O dermatologista Luiz Carlos Cuce, professor emérito da Universidade de São Paulo, não acredita, porém, nos efeitos desse tipo de pílula. “O colágeno é digerido pelo intestino e não chega à pele”, justifica. “Ainda não vi nenhum caso de um paciente que tenha feito uso das pílulas e tenha sido bem sucedido.”

Louca por novidades

Marcelle reconhece o mal que o excesso de química faz ao cabelo: hidratação e investimento em produtos de qualidade - (Rafael Ohana CB/D.A.Press)
Marcelle reconhece o mal que o excesso de química faz ao cabelo: hidratação e investimento em produtos de qualidade

Marcelle Franco Amaral é adepta das novidades nos salões de beleza há 12 anos.

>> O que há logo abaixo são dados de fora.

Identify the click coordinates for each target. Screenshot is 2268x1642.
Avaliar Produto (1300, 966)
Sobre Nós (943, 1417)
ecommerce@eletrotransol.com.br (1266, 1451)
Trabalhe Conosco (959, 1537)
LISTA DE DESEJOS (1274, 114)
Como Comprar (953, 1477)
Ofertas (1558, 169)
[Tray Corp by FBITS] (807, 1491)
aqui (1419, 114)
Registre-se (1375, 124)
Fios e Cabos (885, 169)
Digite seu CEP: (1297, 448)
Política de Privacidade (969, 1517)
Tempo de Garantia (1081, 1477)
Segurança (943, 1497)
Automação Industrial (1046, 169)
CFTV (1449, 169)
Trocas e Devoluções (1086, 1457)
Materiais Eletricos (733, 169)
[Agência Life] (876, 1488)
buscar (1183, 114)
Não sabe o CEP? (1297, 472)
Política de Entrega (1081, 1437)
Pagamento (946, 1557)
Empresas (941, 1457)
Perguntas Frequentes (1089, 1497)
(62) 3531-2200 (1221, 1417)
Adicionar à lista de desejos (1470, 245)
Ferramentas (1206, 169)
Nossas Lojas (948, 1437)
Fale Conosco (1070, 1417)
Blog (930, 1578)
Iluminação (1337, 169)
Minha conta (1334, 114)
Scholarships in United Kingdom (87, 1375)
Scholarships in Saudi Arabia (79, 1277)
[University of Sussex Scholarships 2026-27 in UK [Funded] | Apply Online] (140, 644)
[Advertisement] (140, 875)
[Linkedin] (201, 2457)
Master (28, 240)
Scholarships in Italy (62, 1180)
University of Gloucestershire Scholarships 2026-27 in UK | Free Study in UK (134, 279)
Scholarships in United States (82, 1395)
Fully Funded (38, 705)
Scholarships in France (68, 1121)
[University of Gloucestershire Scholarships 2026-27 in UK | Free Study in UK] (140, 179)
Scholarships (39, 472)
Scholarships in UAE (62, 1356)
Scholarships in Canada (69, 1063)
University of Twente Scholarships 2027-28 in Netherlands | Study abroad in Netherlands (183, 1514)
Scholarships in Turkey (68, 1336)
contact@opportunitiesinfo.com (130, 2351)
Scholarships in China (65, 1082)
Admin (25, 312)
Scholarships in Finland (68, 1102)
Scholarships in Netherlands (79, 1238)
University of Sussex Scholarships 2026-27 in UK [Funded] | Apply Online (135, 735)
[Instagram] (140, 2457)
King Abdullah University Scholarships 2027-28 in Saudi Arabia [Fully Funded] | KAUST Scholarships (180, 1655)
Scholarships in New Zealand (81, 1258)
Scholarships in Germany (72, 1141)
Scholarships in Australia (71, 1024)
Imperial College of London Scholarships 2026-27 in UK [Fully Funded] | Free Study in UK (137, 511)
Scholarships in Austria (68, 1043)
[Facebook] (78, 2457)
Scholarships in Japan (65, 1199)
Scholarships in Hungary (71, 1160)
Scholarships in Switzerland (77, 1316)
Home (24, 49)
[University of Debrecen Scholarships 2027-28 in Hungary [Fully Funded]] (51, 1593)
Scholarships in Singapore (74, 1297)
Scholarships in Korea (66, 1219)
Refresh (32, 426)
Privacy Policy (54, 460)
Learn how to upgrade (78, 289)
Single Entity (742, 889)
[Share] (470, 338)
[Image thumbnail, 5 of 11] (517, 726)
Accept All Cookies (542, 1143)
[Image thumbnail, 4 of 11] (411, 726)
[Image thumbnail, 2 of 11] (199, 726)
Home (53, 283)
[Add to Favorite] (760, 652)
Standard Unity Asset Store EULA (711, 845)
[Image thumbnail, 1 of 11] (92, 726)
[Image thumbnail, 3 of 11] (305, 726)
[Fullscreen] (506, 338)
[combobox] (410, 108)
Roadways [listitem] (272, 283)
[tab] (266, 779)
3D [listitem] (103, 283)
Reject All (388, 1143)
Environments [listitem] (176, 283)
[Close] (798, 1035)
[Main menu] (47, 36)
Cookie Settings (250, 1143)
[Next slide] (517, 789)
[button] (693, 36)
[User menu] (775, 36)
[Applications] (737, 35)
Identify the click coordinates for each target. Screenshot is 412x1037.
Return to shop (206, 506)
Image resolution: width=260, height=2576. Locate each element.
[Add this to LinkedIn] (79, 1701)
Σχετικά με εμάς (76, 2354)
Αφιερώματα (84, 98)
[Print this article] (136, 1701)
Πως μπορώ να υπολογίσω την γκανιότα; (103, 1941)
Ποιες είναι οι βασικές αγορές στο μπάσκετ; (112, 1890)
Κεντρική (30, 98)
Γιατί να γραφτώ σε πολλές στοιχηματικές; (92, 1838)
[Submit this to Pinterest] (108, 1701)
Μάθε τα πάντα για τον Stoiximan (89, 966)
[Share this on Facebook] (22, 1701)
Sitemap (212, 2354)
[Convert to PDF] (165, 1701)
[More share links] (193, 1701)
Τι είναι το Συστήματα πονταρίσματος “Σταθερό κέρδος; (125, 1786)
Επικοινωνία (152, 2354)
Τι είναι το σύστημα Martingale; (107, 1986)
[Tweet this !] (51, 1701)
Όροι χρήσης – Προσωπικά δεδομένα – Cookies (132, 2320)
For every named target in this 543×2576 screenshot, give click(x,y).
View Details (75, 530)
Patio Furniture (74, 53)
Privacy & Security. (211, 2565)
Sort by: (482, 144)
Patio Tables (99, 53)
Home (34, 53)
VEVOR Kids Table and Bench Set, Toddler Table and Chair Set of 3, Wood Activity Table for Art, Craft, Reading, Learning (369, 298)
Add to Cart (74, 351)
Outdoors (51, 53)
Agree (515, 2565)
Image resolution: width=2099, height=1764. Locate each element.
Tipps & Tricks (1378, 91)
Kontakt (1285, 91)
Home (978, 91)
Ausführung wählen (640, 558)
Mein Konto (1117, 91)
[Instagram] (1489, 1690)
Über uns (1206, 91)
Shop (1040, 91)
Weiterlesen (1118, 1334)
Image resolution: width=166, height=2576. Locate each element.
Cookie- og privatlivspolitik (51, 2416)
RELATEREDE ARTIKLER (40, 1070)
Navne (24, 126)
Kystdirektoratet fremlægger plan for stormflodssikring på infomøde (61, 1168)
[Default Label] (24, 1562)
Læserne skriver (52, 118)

Não há como precisar ao certo quantos procedimentos foram, mas a bancária de 28 anos conta que já testou vários tratamentos em busca de um cabelo mais macio e sedoso. Atualmente, retocar as mechas louras e garantir que os fios estejam sempre brilhantes com diferentes tipos de hidratação estão no topo da lista de prioridades na cadeira dos salões. “O cabelo fica bem mais elegante.”
Mas deixar as mechas e os fios no lugar tem seu preço — literalmente. A cada visita ao salão — geralmente, de dois em dois meses —, Marcelle desembolsa em torno de R$ 300. “Sempre que venho retocar as mechas aproveito para hidratar o cabelo, secar e cortar. Tudo isso vai agregando valor.” E é justamente no momento da hidratação que surgem as novidades irresistíveis. “Quando o cabeleireiro diz que tem um produto novo, faço na hora. Nem me lembro o nome do último”, admite.
Hoje, ela conta que a escova progressiva não faz mais parte do pacote. Apesar de diminuir consideravelmente o volume dos cabelos, a longo prazo os produtos químicos presentes na fórmula acabaram por deixar os fios com uma aparência pouco desejável, com pontas duplas e ressecados. Para resolver o problema, só mesmo com muita hidratação — especialmente em casa. “Agora, cuido dele com leave in e algumas máscaras que deixo no cabelo depois de lavar. Quando você toma a decisão de fazer tintura ou química, tem que investir em marcas boas e ter disciplina”, ensina.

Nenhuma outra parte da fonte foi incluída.